Planned obsolescence is the conscious design of products to have a restricted usable lifetime. In December 2017, Apple admitted to intentionally slowing down older iPhone models. This resulted in several lawsuits being filed against the company. According to Apple, the feature was put in place to prevent operational faults due to ageing batteries.
Was this just a money-making scheme to force people into purchasing the newest version of the iPhone? Is it fair for customers to be spending a considerable amount of money on a product that is not built to last? Or could planned obsolescence actually benefit our society in the long run?
Relying on product failure is not a valid business strategy. Planned obsolescence may encourage a competitive market, but it inevitably leads to a more rapid turnover of products. In a world overshadowed by global warming, designing products to fail is an unacceptable waste of materials and energy. It leads to consumers continuously replacing products instead of repairing them, which contributes to excessive landfill and the depletion of natural resources.
What makes the waste issue even worse is the fact that companies rarely plan for disposal of the product at the end of its life, thus taking no responsibility for the damage to the environment and landfill problems they are causing. If a company plans obsolescence into a design, consideration should at least be given to how the product could eventually be recycled. If this wasteful culture is not changed, our legacy will be piles of hazardous waste and a poisoned water supply. Manufacturers as well as consumers must work together to ensure this does not become a reality.
Planned obsolescence can cause company-customer estrangement, brought about by the consumer being continually let down by the product. This in turn causes a reduction in customer loyalty and pushes customers to find a more reliable alternative elsewhere. While the consumer may ultimately have a more satisfactory product experience with a better alternative, the company could fail as a result, especially in industries with a competitive market.
The morality issue occurs when the company has a monopoly on the market, meaning that there are no alternative suppliers from which customers can seek a better product. Although companies have a legal requirement to maximise profits for their shareholders, there should be a moral code that they adhere to, especially in cases of monopoly or oligopoly. Contrary to popular belief, many sources suggest that this process of repurchasing from monopolistic markets actually restrains innovation, essentially causing companies to become lethargic in their approach towards R&D.

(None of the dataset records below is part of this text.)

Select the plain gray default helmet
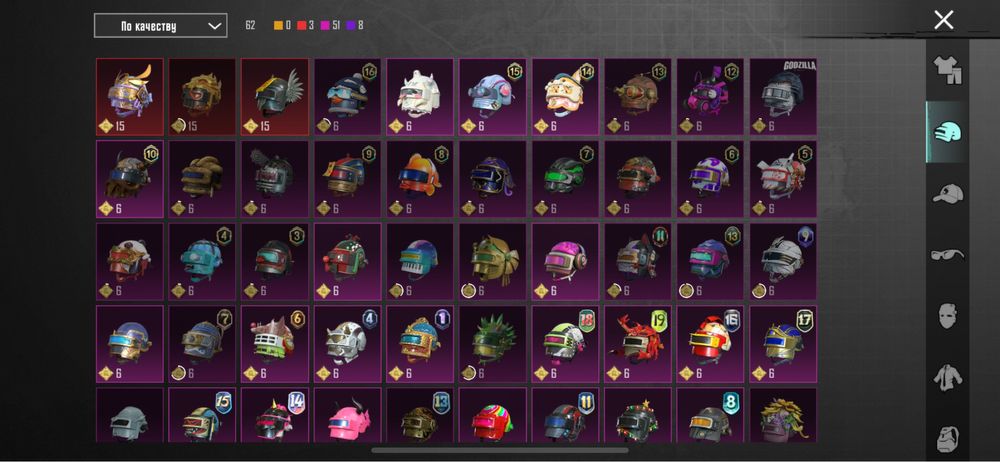tap(129, 415)
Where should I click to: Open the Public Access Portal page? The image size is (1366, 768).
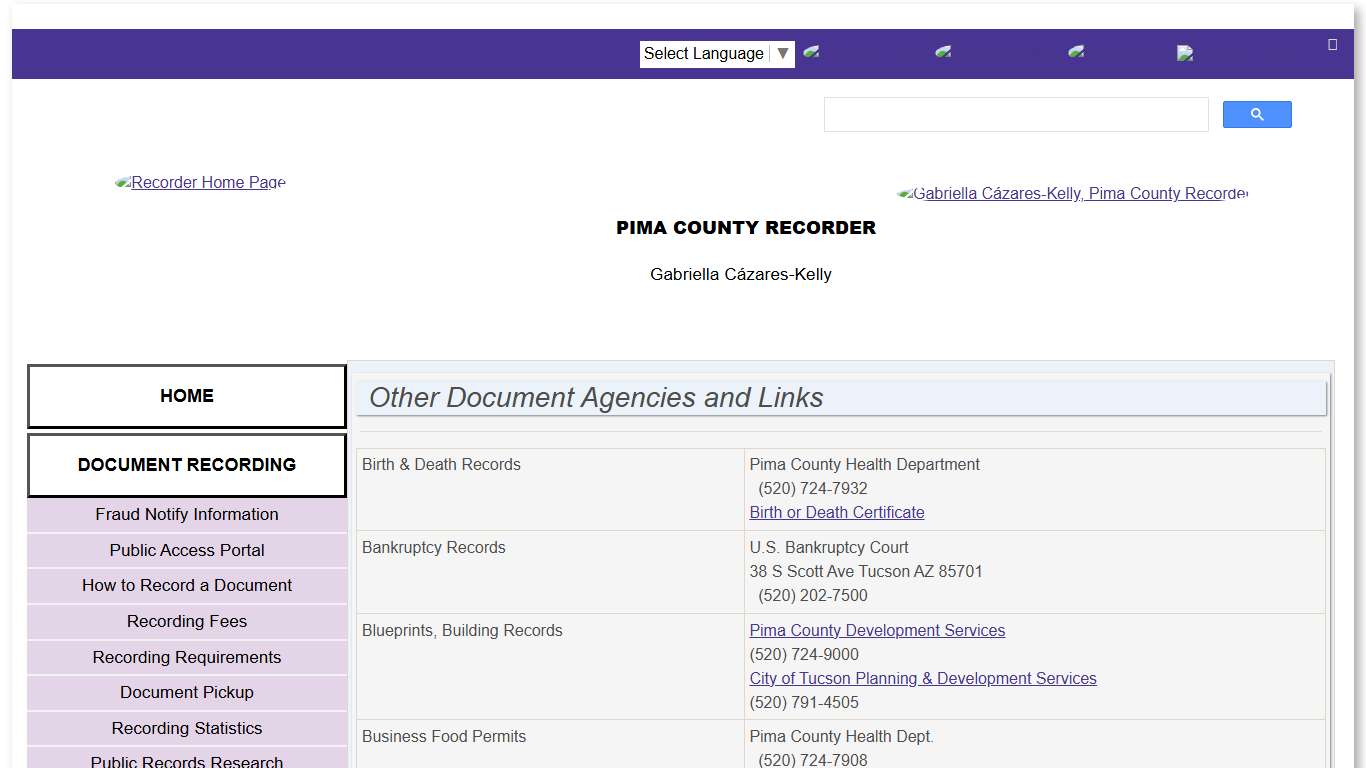coord(186,550)
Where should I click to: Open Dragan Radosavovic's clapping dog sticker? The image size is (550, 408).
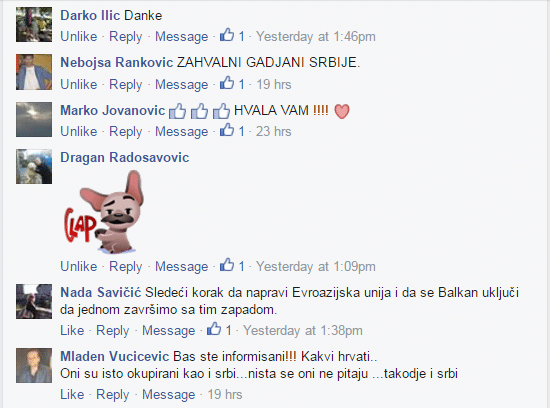coord(104,212)
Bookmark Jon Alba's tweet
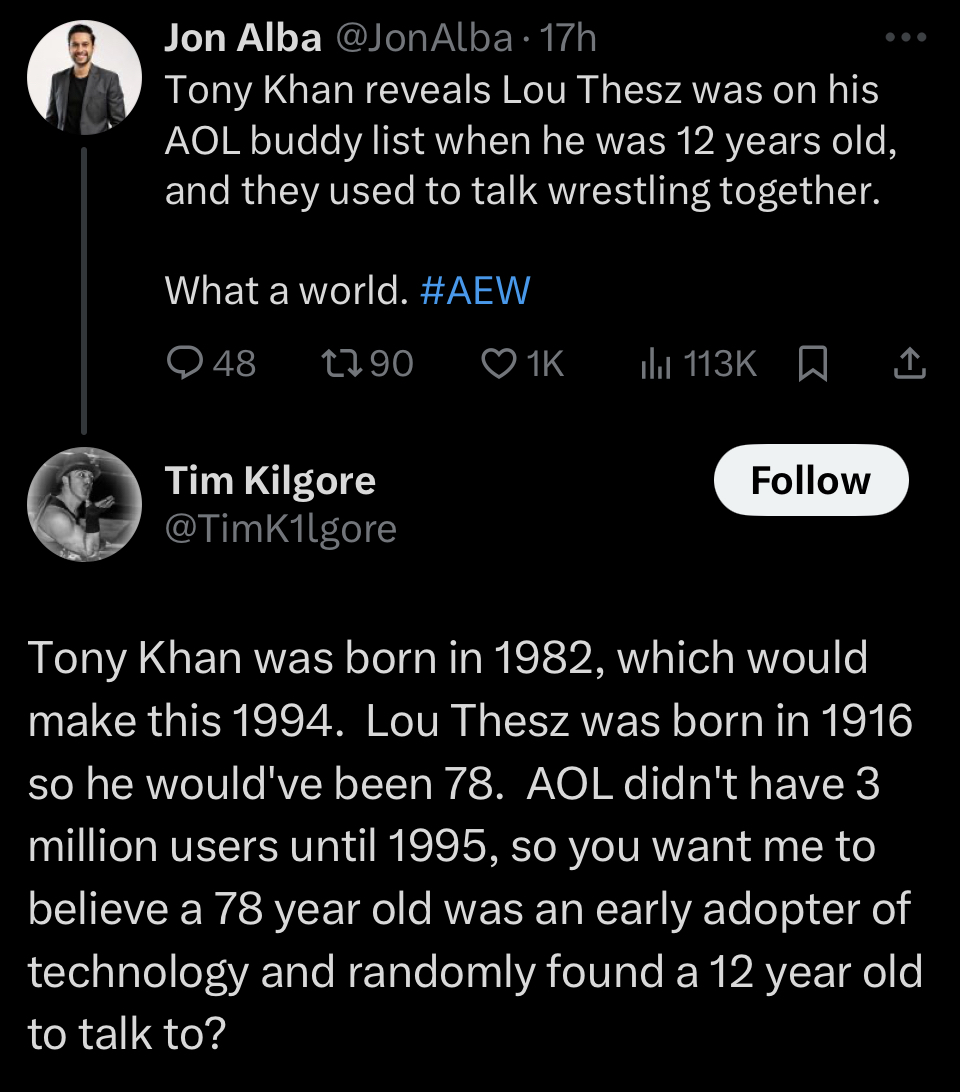Viewport: 960px width, 1092px height. pos(812,365)
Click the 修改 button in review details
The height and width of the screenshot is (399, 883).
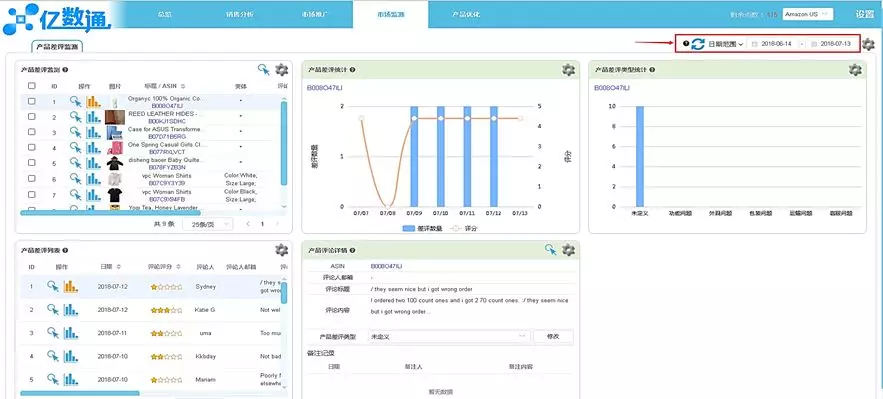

Perhaps the most famous case of oligopolistic planned obsolescence was the Phoebus cartel case in the 1920s. Occurring between several major light bulb manufacturers, the lifetime of the product was intentionally reduced by 150%, with fines in place for companies whose products exceeded a lifetime threshold. In this way, the cartel reset the standard to which light bulbs were expected to last. Ultimately this meant that customers were unknowingly worse off with the new substandard products as the lifetimes were brought down insidiously over several years.
A catalyst for growth?
On the flipside, a constant demand for new products to replace the current ones after they have become obsolete promotes design development. With companies competing against each other to offer the most appealing upgrade, products are continually refined to enhance their performance and accumulate an impressive array of innovative features. As well as improving the overall quality of a product, the regular evaluation of designs ensures that products remain up to date with the requirements and limitations of the current society.
Furthermore, it is often inevitable that products will become obsolete at some point. Designs go out of fashion or are no longer compatible with our ever-changing lifestyle. This is particularly relevant in technology, whereby an increasing number of people rely on several apps connected across various devices to maintain an efficient routine. In this rapidly-developing industry, it is difficult to predict which products will still be used 10 years from now and which will become obsolete.
The knowledge that products will not need to last beyond a given time frame can be used to an advantage. It removes the need for having replacement parts available worldwide for repairing many existing products, which would be expensive. Instead, manufacturers stock parts for a specific length of time with the confidence that, by the time the current supply has run out, a new and improved version of the product will have been created.
Encouraging people to purchase new models directly boosts the economy. If consumers purchase one product with a lifetime guarantee, spending reduces, firms collapse, unemployment rises, and insufficient taxes exist to help the unemployed. Consumerism is the backbone of modern society and companies would be doing a disservice to society in making all products futureproof.
Most markets are consumer driven. The current culture is for consumers to own the latest product model and discard current models for newer version. It would be foolish for companies to invest in extending product lifetimes just for premature disposal. A prime example is the men’s razor industry. It used to be a big day when a father bought his son his own ‘straight blade razor’, which was made to last him his whole lifetime. Now that consumers travel so much more, convenience reigns and razors are purchased for a couple pounds each week. For this reason, demanding organisations to increase the lifetime of their products is futile in our current society.
Henry Ford said, “If I had asked people what they wanted, they would have said faster horses”. In agreement with Schumpeter’s theory of creative destruction, regular production of newer models means smaller incremental changes, allowing organisations to invest profits into the development of newer technologies. This opens huge industries, such as the App industry, which is expected to be worth trillions by 2021, employing thousands of people and paying millions of pounds in tax. Innovation drives economic growth and the production of lifelong goods does not foster innovation in a firm.